So we did a decubitus digital subtraction myelogram on this patient. This is T11-T12 here at that level where the unusual diverticulum was. And so initially you don’t see anything. On this first DSM run, I imaged this patient for over a minute, and I used a good amount of contrast, and I didn’t see anything obviously abnormal. I didn’t see any leak into the epidural space. Again, you just see this diverticulum. You maybe wonder if there’s some hazy stuff right here.

But then I repeated another imaging acquisition. We injected more contrast and continued imaging at that same level. And what I’ll show you here at that same T11-T12 level now, you can pretty quickly see that there’s contrast leaking into the epidural space. You can see it both above and below the nerve root sleeve. And then over time it accumulates more. And this is just the spot image about 30 seconds after that. And now you can see that there’s a lot more epidural contrast out there. But this is a very clear lateral leak. When you do a cone beam CT, you can kind of get a better sense of what’s going on. That’s why I like getting these with DSM. So again, you see that there’s a lateral dural tear here at that T11–T12 level. But now you get a better sense that there’s this more unusual structure here that’s not really showing with contrast, so you wonder what that is.
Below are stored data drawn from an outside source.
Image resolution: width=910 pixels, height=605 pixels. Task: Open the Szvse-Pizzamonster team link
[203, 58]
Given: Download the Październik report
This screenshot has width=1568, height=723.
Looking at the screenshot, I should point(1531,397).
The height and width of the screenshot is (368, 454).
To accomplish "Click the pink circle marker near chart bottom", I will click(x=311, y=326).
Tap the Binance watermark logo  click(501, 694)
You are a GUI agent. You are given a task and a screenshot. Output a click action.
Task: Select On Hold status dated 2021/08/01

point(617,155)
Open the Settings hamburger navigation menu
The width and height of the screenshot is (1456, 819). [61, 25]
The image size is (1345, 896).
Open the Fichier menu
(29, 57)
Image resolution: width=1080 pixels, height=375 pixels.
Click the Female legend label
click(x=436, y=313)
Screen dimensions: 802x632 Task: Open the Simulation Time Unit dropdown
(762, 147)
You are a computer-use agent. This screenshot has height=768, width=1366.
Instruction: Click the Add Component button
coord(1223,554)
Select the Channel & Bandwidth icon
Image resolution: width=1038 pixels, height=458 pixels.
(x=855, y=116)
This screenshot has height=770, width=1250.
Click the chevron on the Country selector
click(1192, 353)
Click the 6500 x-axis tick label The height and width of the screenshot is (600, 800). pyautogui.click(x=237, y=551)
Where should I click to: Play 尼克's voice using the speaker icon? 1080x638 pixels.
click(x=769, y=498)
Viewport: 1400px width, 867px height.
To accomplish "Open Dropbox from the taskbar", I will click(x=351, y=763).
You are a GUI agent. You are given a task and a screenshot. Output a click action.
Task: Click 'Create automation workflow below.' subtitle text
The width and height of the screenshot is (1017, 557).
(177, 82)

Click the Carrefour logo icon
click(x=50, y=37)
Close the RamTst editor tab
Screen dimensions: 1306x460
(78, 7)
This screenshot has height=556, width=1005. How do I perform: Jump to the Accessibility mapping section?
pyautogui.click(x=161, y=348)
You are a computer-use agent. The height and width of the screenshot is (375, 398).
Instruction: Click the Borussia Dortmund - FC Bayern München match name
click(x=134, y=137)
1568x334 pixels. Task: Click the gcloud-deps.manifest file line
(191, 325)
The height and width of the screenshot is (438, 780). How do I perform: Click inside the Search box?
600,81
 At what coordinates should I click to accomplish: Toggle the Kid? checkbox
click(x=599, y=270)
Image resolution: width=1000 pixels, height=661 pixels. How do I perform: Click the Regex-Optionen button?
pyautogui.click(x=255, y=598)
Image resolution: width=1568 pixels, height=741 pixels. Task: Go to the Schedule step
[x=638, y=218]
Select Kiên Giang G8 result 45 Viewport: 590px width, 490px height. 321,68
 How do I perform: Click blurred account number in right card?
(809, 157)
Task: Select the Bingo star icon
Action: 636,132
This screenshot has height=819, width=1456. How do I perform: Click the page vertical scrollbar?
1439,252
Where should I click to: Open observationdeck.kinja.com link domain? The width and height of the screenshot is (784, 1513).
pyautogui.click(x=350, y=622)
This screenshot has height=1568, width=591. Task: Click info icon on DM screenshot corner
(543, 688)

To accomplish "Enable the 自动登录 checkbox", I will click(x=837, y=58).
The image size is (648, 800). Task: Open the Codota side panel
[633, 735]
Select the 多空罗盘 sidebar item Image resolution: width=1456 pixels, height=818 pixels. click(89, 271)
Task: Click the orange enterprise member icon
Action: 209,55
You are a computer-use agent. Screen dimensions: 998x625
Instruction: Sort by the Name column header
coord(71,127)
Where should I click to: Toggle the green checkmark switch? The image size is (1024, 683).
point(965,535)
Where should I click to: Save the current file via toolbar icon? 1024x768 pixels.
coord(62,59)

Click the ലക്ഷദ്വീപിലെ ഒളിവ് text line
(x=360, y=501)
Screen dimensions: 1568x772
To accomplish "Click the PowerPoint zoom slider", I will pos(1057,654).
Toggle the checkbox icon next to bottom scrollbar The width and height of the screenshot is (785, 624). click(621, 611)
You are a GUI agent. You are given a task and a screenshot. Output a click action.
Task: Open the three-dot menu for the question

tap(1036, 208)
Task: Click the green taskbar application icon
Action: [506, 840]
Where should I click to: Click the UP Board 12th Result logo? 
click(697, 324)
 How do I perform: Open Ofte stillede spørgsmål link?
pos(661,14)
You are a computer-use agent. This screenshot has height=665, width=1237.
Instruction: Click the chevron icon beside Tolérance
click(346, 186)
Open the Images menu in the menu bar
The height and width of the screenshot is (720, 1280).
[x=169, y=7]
If you look at the coronal image, you get a better sense of things. This is the unusual structure. This is like the normal nerve root sleeve. And in this case, this ends up being the arachnoid diverticulum. The dural tear is probably somewhere right around here. I show this case to highlight the different anatomy, right? This is the normal nerve root sleeve. This is a normal nerve root sleeve diverticulum. You can see this patient has additional diverticula at the levels above and below that. But this is a clearly distinct thing. This is the arachnoid herniation. It’s different, and it looks different from a normal nerve root sleeve diverticulum. This is what it looks like on a sagittal image.

The teaching points from that case are many things. One, these arachnoid herniations can be pretty big. You can see in that last case it was fairly large. And I would speculate that when they get that big, they can probably cause these lateral leaks to slow down a little bit. When I first learned about dural tears, they were explained to me as always being fast leaks, meaning that some people have used those two terms synonymously, but that’s not always the case. Sometimes dural tears can be very slow, and I think this is one explanation for why lateral dural leaks in particular can be a little bit slower.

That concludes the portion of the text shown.